▸ INPUT FOR THIS TASK
►

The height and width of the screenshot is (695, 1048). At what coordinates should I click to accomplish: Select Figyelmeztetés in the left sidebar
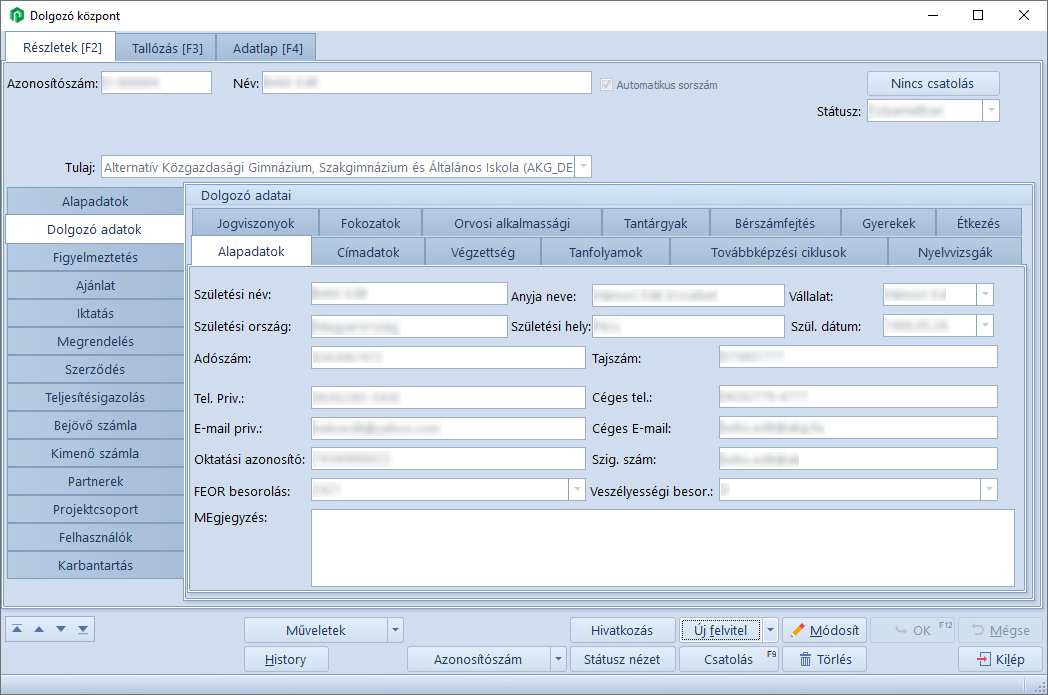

◄
►

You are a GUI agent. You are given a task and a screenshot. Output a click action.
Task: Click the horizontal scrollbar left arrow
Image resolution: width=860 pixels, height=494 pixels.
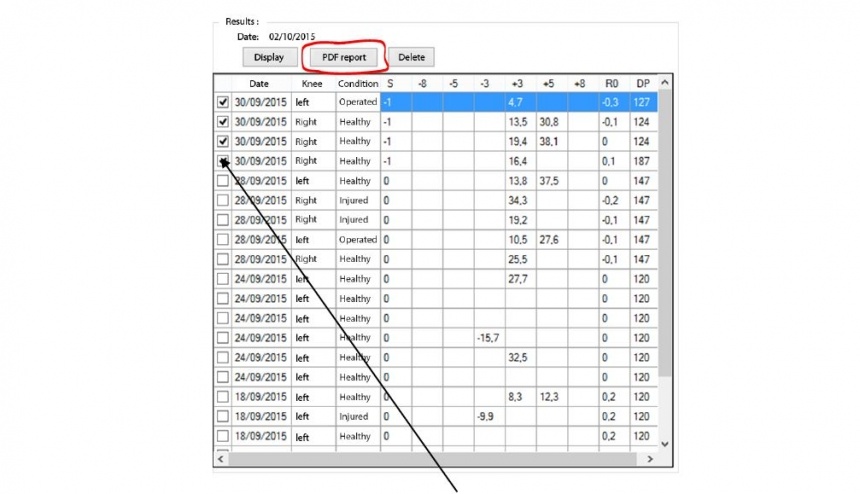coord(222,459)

◄
►

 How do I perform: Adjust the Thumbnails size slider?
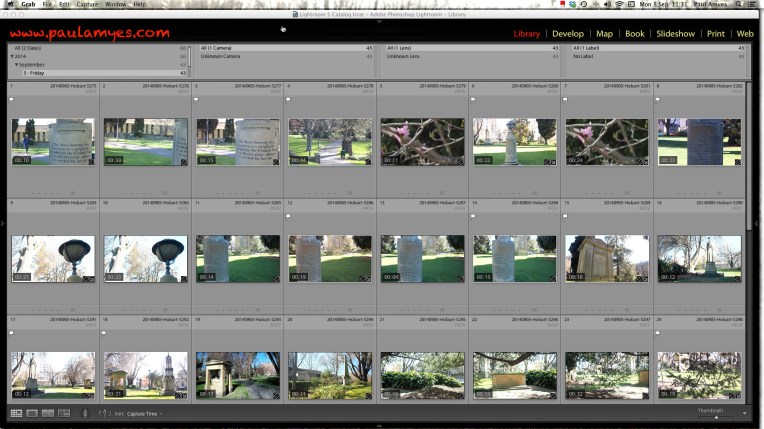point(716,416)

◄

Each line of the entries above that contains "screenshot" is to be copied.

▸ FINISHED TASK
The height and width of the screenshot is (695, 1048). At what coordinates should I click to accomplish: Select Figyelmeztetés in the left sidebar
You are a GUI agent. You are given a task and a screenshot. Output a click action.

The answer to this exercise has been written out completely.